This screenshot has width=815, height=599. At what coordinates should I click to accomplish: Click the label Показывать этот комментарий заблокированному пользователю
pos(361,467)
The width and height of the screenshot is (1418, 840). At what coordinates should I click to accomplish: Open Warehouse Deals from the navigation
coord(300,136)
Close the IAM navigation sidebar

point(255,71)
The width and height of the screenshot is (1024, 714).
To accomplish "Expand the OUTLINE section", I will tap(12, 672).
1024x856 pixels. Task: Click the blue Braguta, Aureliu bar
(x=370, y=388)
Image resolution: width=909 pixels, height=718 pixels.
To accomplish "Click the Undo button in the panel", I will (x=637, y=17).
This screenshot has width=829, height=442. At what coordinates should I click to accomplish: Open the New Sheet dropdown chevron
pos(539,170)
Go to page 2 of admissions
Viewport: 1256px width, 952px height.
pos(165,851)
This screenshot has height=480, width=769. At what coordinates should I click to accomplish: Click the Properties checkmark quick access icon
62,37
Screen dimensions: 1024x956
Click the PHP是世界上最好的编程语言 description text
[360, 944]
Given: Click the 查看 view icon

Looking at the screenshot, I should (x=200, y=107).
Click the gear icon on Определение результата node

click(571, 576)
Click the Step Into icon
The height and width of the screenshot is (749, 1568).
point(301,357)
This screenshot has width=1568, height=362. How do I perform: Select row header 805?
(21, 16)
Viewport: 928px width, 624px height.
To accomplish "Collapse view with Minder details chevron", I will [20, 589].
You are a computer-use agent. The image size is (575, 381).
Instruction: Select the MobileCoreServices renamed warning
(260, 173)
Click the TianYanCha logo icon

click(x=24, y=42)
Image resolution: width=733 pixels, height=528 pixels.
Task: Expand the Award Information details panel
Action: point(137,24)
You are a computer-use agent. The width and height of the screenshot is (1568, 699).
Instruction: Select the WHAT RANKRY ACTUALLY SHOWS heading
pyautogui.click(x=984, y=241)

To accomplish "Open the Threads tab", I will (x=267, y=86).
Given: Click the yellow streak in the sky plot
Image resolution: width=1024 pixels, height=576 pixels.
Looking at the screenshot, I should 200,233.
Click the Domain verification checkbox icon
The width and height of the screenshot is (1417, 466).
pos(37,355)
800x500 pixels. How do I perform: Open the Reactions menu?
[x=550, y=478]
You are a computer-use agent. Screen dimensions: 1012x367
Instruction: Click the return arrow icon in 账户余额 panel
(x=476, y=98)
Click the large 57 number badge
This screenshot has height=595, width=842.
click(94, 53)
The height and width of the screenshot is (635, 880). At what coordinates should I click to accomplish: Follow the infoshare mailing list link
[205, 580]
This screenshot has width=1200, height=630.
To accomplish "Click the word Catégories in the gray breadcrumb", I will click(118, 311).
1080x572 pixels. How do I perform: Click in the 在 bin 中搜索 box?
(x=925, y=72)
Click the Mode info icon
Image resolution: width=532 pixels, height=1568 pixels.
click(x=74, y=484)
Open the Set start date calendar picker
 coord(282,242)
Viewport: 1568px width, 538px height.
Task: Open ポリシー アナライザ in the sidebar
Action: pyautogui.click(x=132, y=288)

○ ○ ○ ○ ○

Instructions to follow:
Copy every item above line for line, changing nothing.

Solution below:
This screenshot has width=815, height=599. At what coordinates should I click to accomplish: Click the label Показывать этот комментарий заблокированному пользователю
pos(361,467)
The width and height of the screenshot is (1418, 840). At what coordinates should I click to accomplish: Open Warehouse Deals from the navigation
coord(300,136)
Close the IAM navigation sidebar

point(255,71)
The width and height of the screenshot is (1024, 714).
To accomplish "Expand the OUTLINE section", I will tap(12, 672).
1024x856 pixels. Task: Click the blue Braguta, Aureliu bar
(x=370, y=388)
Image resolution: width=909 pixels, height=718 pixels.
To accomplish "Click the Undo button in the panel", I will (x=637, y=17).
This screenshot has width=829, height=442. At what coordinates should I click to accomplish: Open the New Sheet dropdown chevron
pos(539,170)
Go to page 2 of admissions
Viewport: 1256px width, 952px height.
pos(165,851)
This screenshot has height=480, width=769. At what coordinates should I click to accomplish: Click the Properties checkmark quick access icon
62,37
Screen dimensions: 1024x956
Click the PHP是世界上最好的编程语言 description text
[360, 944]
Given: Click the 查看 view icon

Looking at the screenshot, I should (x=200, y=107).
Click the gear icon on Определение результата node

click(571, 576)
Click the Step Into icon
The height and width of the screenshot is (749, 1568).
point(301,357)
This screenshot has width=1568, height=362. How do I perform: Select row header 805?
(21, 16)
Viewport: 928px width, 624px height.
To accomplish "Collapse view with Minder details chevron", I will [20, 589].
You are a computer-use agent. The image size is (575, 381).
Instruction: Select the MobileCoreServices renamed warning
(260, 173)
Click the TianYanCha logo icon

click(x=24, y=42)
Image resolution: width=733 pixels, height=528 pixels.
Task: Expand the Award Information details panel
Action: point(137,24)
You are a computer-use agent. The width and height of the screenshot is (1568, 699).
Instruction: Select the WHAT RANKRY ACTUALLY SHOWS heading
pyautogui.click(x=984, y=241)

To accomplish "Open the Threads tab", I will (x=267, y=86).
Given: Click the yellow streak in the sky plot
Image resolution: width=1024 pixels, height=576 pixels.
Looking at the screenshot, I should 200,233.
Click the Domain verification checkbox icon
The width and height of the screenshot is (1417, 466).
pos(37,355)
800x500 pixels. How do I perform: Open the Reactions menu?
[x=550, y=478]
You are a computer-use agent. Screen dimensions: 1012x367
Instruction: Click the return arrow icon in 账户余额 panel
(x=476, y=98)
Click the large 57 number badge
This screenshot has height=595, width=842.
click(94, 53)
The height and width of the screenshot is (635, 880). At what coordinates should I click to accomplish: Follow the infoshare mailing list link
[205, 580]
This screenshot has width=1200, height=630.
To accomplish "Click the word Catégories in the gray breadcrumb", I will click(118, 311).
1080x572 pixels. How do I perform: Click in the 在 bin 中搜索 box?
(x=925, y=72)
Click the Mode info icon
Image resolution: width=532 pixels, height=1568 pixels.
click(x=74, y=484)
Open the Set start date calendar picker
 coord(282,242)
Viewport: 1568px width, 538px height.
Task: Open ポリシー アナライザ in the sidebar
Action: pyautogui.click(x=132, y=288)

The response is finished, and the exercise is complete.